Mr. Allen says that attorneys general might resist the loss of their exclusive jurisdiction should other courts follow New York’s lead. “There probably would be a concern that opening this up would impose a cost on charity in terms of a floodgate problem,” he says, compelling organizations to divert resources from their missions to defend lawsuits.


What’s more, attorneys general would no longer be in control of decisions about which cases most merit their attention, he says, but would have to weigh in on suits brought by donors or their representatives, even if they deemed them less important.

Donor Assurances

Others, however, say nonprofit groups benefit when donors feel assured that their money will be well spent. This includes making sure donors have the right to go to court should problems arise. Without such protections in place, they say, charities may lose out on some big donations.

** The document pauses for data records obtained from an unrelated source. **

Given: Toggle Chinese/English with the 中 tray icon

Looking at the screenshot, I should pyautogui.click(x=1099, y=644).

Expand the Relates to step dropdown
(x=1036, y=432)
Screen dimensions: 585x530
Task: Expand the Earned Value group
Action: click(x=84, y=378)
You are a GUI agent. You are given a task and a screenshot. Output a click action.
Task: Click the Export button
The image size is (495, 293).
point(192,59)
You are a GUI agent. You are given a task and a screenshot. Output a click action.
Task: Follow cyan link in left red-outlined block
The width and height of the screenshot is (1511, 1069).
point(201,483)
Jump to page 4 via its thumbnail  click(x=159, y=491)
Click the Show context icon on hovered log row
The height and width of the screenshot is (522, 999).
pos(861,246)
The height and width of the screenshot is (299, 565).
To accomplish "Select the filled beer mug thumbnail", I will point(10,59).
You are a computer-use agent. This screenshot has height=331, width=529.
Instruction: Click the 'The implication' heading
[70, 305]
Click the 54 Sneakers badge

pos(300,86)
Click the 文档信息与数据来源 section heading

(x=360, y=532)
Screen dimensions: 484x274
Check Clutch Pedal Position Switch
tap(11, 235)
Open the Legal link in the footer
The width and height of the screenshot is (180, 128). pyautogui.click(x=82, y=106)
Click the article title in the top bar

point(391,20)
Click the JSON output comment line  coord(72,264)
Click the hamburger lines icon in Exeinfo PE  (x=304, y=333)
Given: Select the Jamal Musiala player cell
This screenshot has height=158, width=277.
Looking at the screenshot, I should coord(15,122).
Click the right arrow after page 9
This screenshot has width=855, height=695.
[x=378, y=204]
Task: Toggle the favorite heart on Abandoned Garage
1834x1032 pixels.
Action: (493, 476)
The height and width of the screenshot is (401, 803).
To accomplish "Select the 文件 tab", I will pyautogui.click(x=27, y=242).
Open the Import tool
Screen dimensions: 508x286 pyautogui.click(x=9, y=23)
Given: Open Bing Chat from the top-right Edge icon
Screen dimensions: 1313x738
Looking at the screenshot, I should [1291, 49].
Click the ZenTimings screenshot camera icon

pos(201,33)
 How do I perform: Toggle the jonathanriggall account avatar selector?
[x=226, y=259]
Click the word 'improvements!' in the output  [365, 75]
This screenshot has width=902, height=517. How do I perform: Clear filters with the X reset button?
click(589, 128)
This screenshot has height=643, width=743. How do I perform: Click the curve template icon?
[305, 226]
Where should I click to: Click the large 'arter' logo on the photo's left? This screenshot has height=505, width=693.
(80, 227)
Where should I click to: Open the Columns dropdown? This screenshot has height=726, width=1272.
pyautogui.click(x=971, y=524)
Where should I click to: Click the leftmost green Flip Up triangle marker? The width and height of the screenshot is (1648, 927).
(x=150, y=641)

William Robertson, who is one of the parties in the lawsuit against Princeton, says his father set up a supporting organization instead of giving money directly to the university precisely out of concern that his donation over time might be used for purposes unrelated to his wishes.

“He was suspicious of the intentions and motives of every institution,” says Mr. Robertson, “because of this history of institutions simply applying funds to uses which were not sought or approved by the donor.”